La recherche suggère que le nouvel opioïde comporte un risque moindre de dépendance, même s’il n’est probablement pas totalement sans risque.
Dans les années 1950, une classe d’opioïdes très puissants appelée nitazènes a été développé et offert 1 000 fois plus de soulagement que la morphinemais ils présentaient un risque de surdose beaucoup plus élevé. Michael Michaelidespharmacologue à l’Institut national sur l’abus des drogues, a déclaré à Live Science dans un e-mail que « la recherche utilisant les nitazènes a été arrêtée et ils ont été largement oubliés jusqu’à ce qu’ils réapparaissent comme drogues illicites il y a quelques années ».
Mais maintenant, dans une étude publiée le 1er avril dans la revue NatureMichaelides et ses collègues ont développé une nouveau nitazène breveté appelé DFNZ qui soulage la douleur sans ralentir la respiration aussi fortement que les autres nitazènes. Cela rend beaucoup moins susceptible de provoquer une surdose.
De plus, alors que de nombreux opioïdes provoquent l’euphorie en inondant le cerveau du neurotransmetteur dopamineDFNZ n’a pas déclenché une forte poussée de produit chimique. Cela suggère que cela pourrait ne pas provoquer d’euphorie et donc entraîner un risque moindre de dépendance.
Mesurer le risque de dépendance
Pour démontrer que le DFNZ pourrait créer moins de dépendance que d’autres opioïdes, l’équipe a permis aux rats de s’auto-administrer le médicament et de l’utiliser autant qu’ils le souhaitaient. Pour ce faire, ils ont inséré un tube cathéter dans les veines jugulaires des rongeurs et ont connecté le tube à un levier sur lequel les rats pouvaient appuyer pour recevoir une dose de DFNZ. Ils ont également mené la même expérience avec la morphine.

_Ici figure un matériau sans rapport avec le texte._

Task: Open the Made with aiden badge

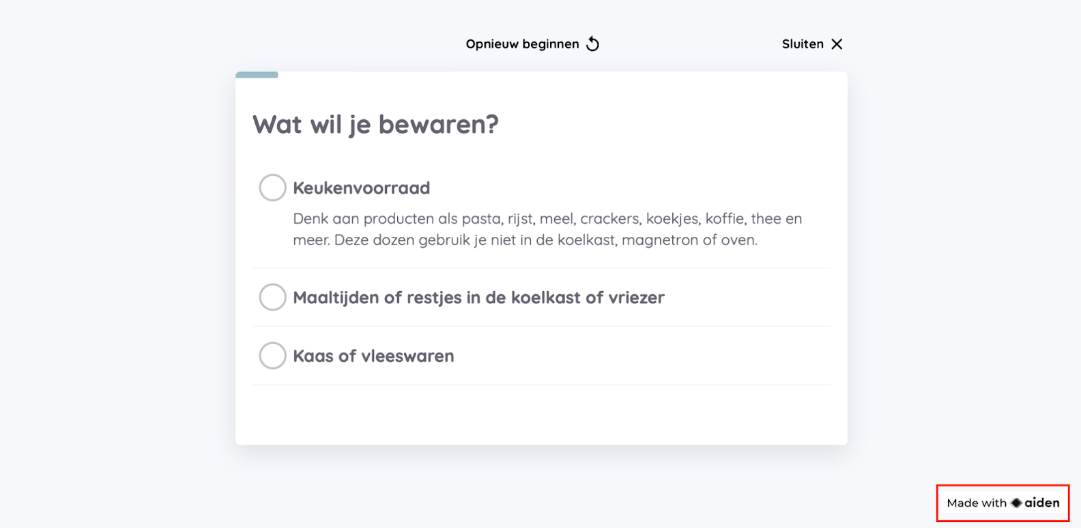Action: click(1002, 503)
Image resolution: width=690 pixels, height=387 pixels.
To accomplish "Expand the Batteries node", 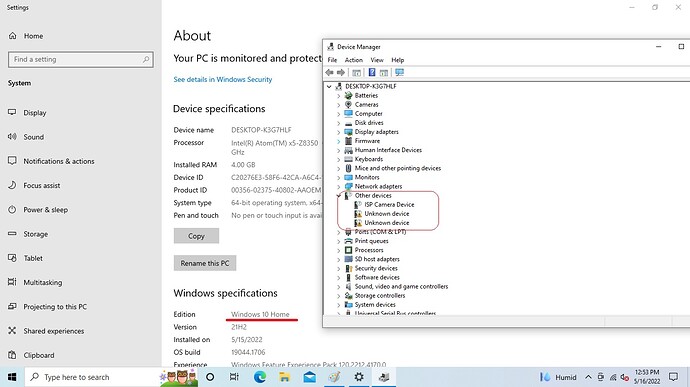I will 338,96.
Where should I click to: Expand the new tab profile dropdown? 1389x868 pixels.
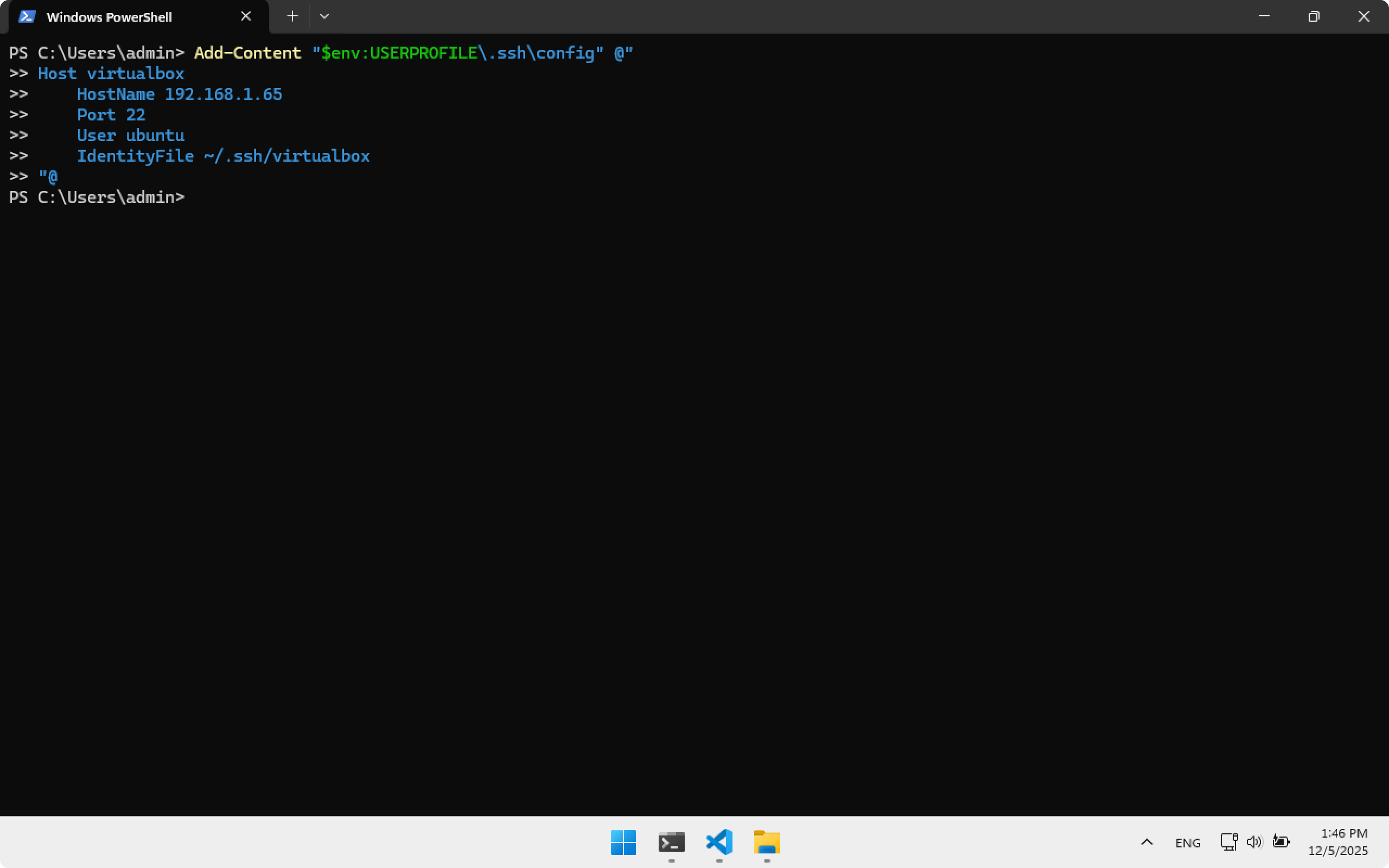[x=324, y=16]
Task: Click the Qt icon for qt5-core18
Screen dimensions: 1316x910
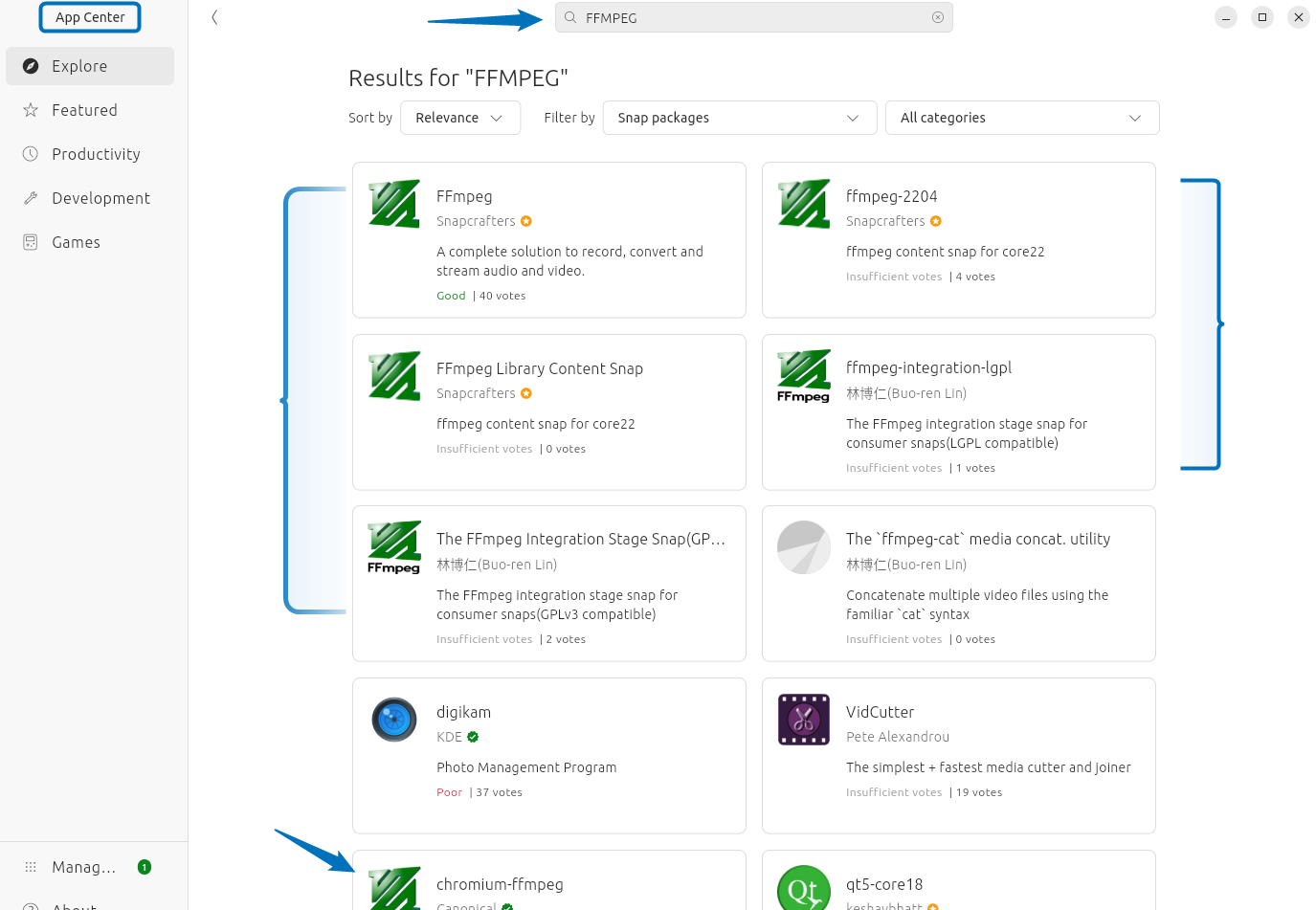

Que les rats soient connectés à un levier de morphine ou à un levier de DFNZ, ils s’auto-administraient le médicament à plusieurs reprises, ce qui suggère que les deux médicaments peuvent potentiellement provoquer une dépendance.
Ensuite, les chercheurs ont interrompu l’administration du médicament via le levier pour évaluer si les rats présentaient des symptômes de sevrage. En recherchant des signes tels que des claquements de dents, des sauts ou des tremblements de pattes, ils ont découvert que les rats privés de morphine présentaient un sevrage pire que les rats privés de DFNZ. Ils ont également constaté que les rats qui se débrouillaient sans morphine appuyaient inutilement encore et encore sur le levier défunt dans l’espoir d’une solution, alors que les rats arrêtant le DFNZ étaient plus rapides à abandonner ce comportement. Cela suggère que le DFNZ pourrait créer moins de dépendance que la morphine.
« Les études suggèrent que cette drogue a un potentiel de dépendance plus faible que certaines autres drogues disponibles », a déclaré Natashia Swalveprofesseur adjoint de neurosciences comportementales qui étudie la toxicomanie à la Grand Valley State University et n’a pas participé aux travaux. Cependant, elle a averti que le test d’auto-administration « me porte toujours à croire qu’il existe un potentiel de profil de dépendance ».
Dans une autre expérience, les chercheurs voulaient voir si le DFNZ pourrait être utile pour traiter la dépendance à l’héroïne. Ils ont administré de l’héroïne à des rats, leur ont fourni un levier pour s’auto-administrer davantage d’héroïne, puis les ont traités avec du DFNZ, du fentanyl ou un médicament placebo. Les rats recevant le placebo ont appuyé sur le levier beaucoup plus de fois que les rats traités avec du fentanyl ou du DFNZ, ce qui suggère que ces opioïdes ont tempéré l’envie de consommer de l’héroïne.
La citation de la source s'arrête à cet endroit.